Lines for locating described items:

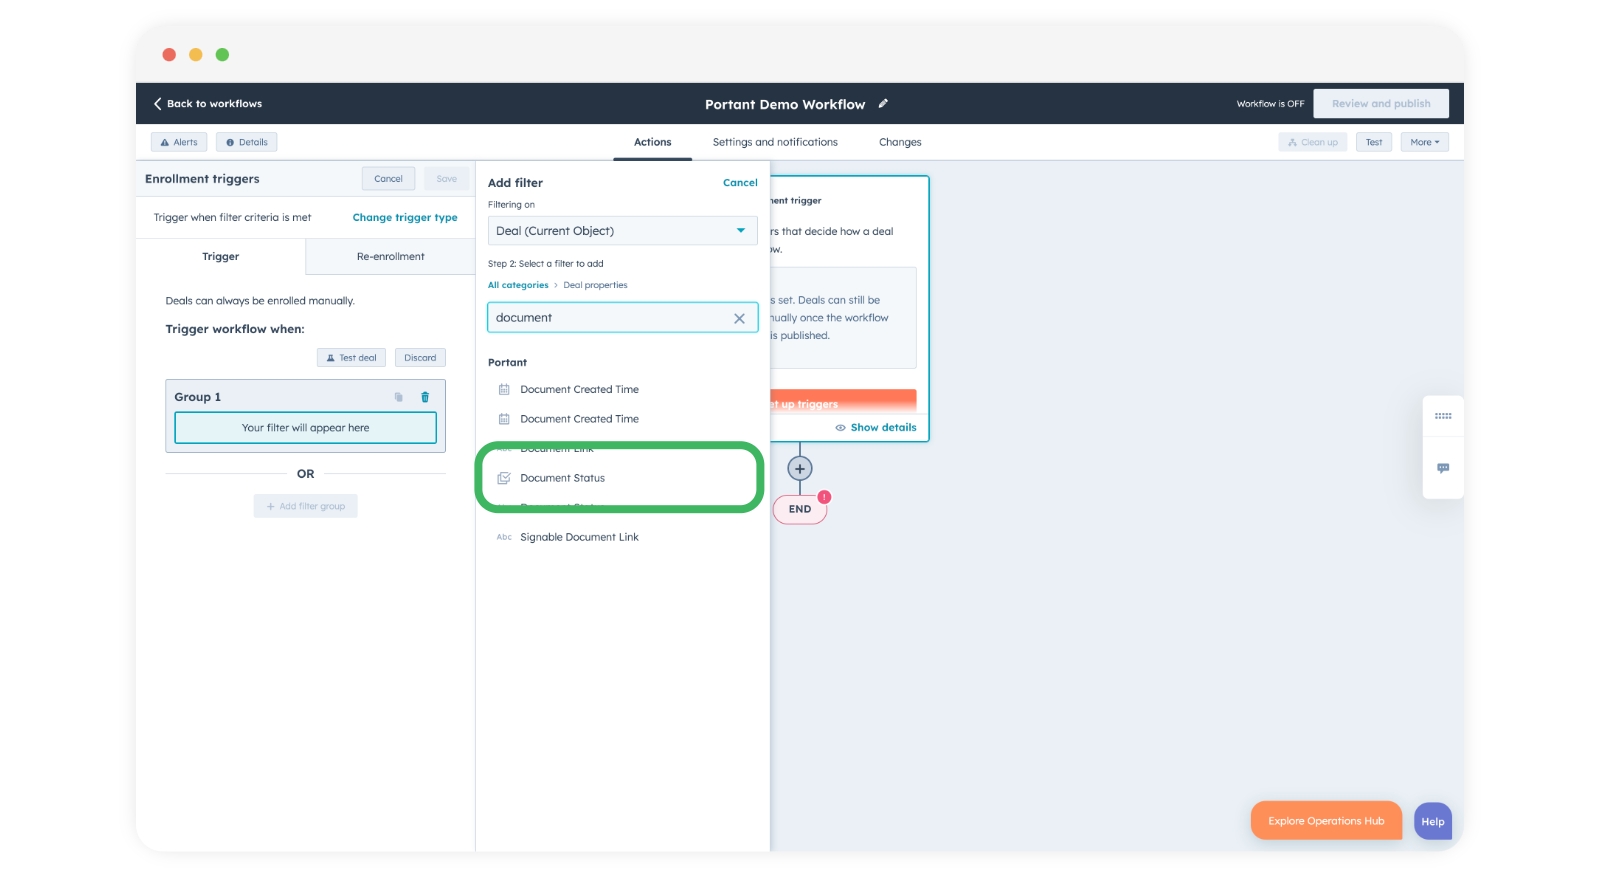Add an action with the plus node
The width and height of the screenshot is (1600, 878).
(800, 468)
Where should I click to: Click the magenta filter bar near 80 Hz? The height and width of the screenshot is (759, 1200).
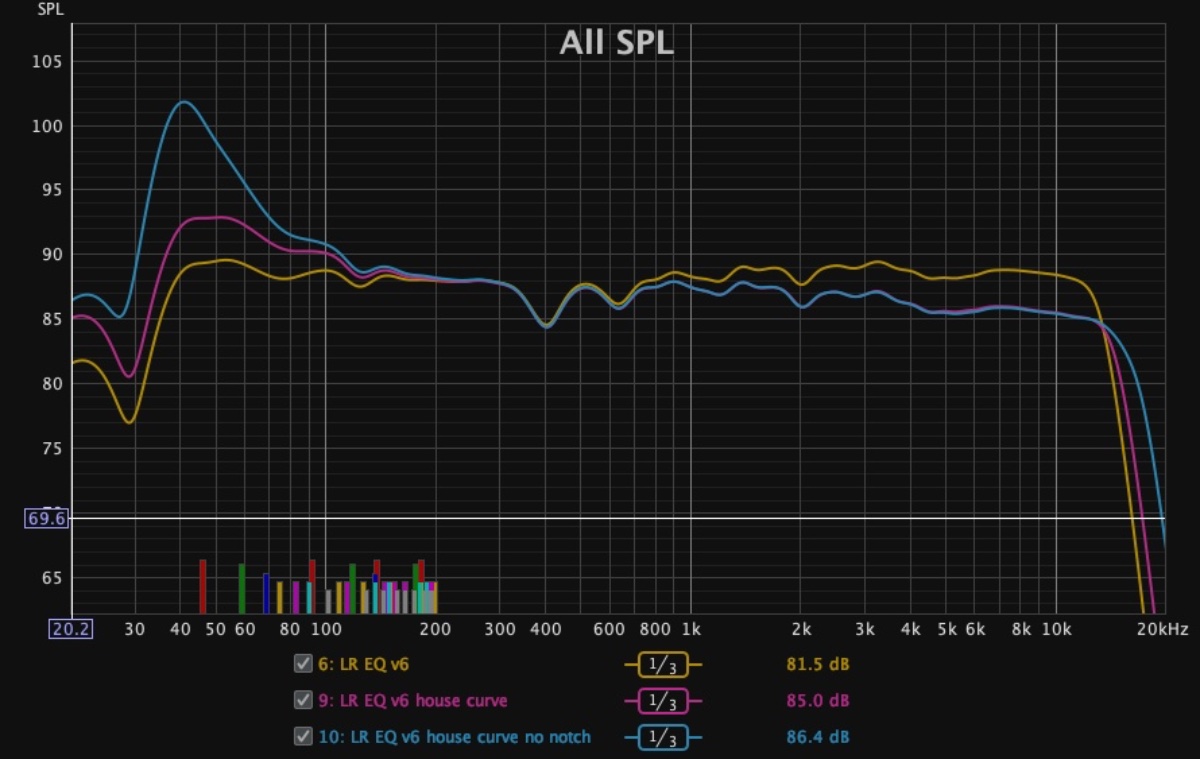(296, 597)
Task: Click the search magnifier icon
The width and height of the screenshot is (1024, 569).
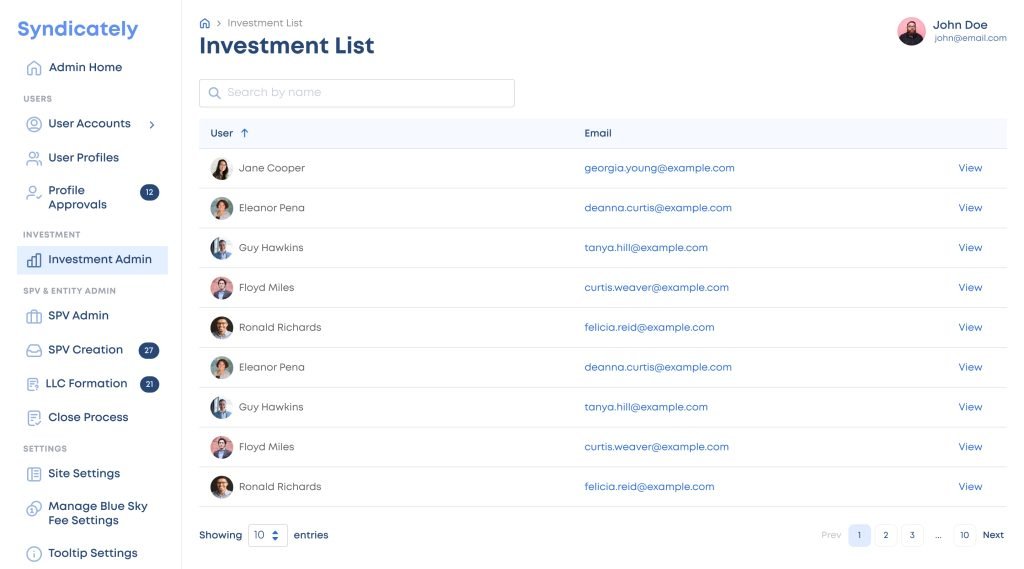Action: (214, 93)
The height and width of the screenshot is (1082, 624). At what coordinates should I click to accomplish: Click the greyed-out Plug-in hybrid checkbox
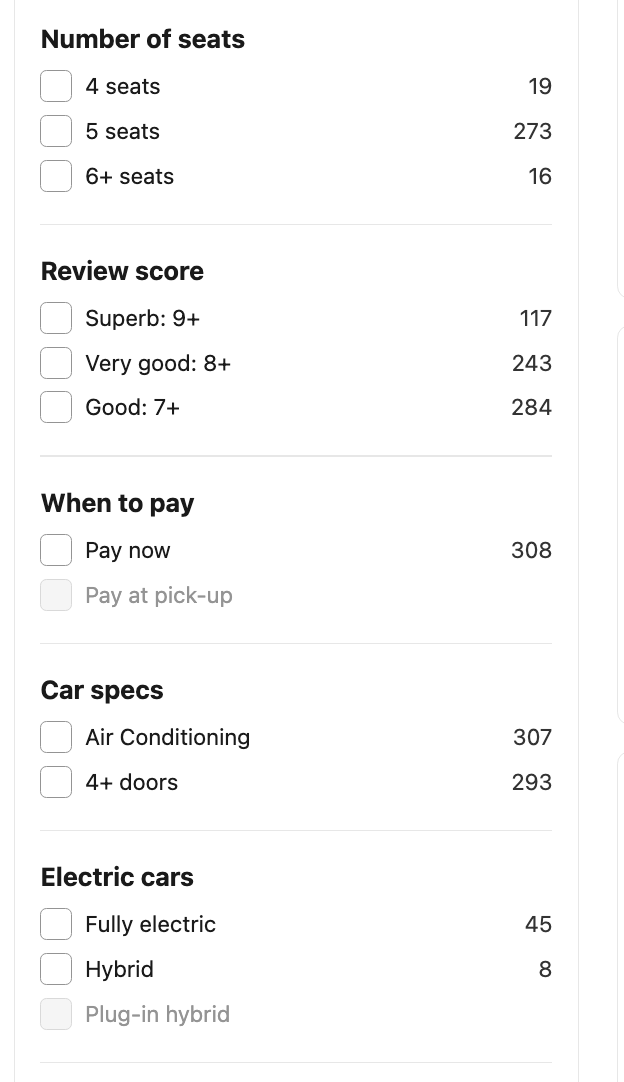56,1014
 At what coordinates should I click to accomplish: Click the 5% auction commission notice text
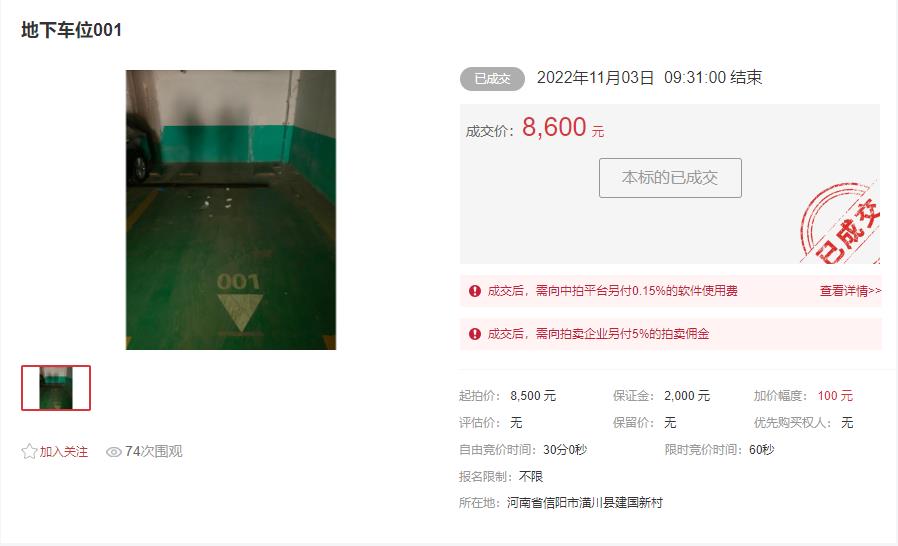(x=598, y=334)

Stated problem:
Rewrite the lines above, changing "At what coordinates should I click to accomplish" to "Which point should I click to complete" and keeping everything else the same. Omit the pictures.

Solution to the problem:
Add an action with the plus node
The width and height of the screenshot is (1600, 878).
(800, 468)
Where should I click to: Click the magenta filter bar near 80 Hz? The height and width of the screenshot is (759, 1200).
(296, 597)
Task: Click the search magnifier icon
The width and height of the screenshot is (1024, 569).
Action: (214, 93)
The height and width of the screenshot is (1082, 624). Which point should I click to complete: Click the greyed-out Plug-in hybrid checkbox
56,1014
 Which point should I click to complete: Click the 5% auction commission notice text
(x=598, y=334)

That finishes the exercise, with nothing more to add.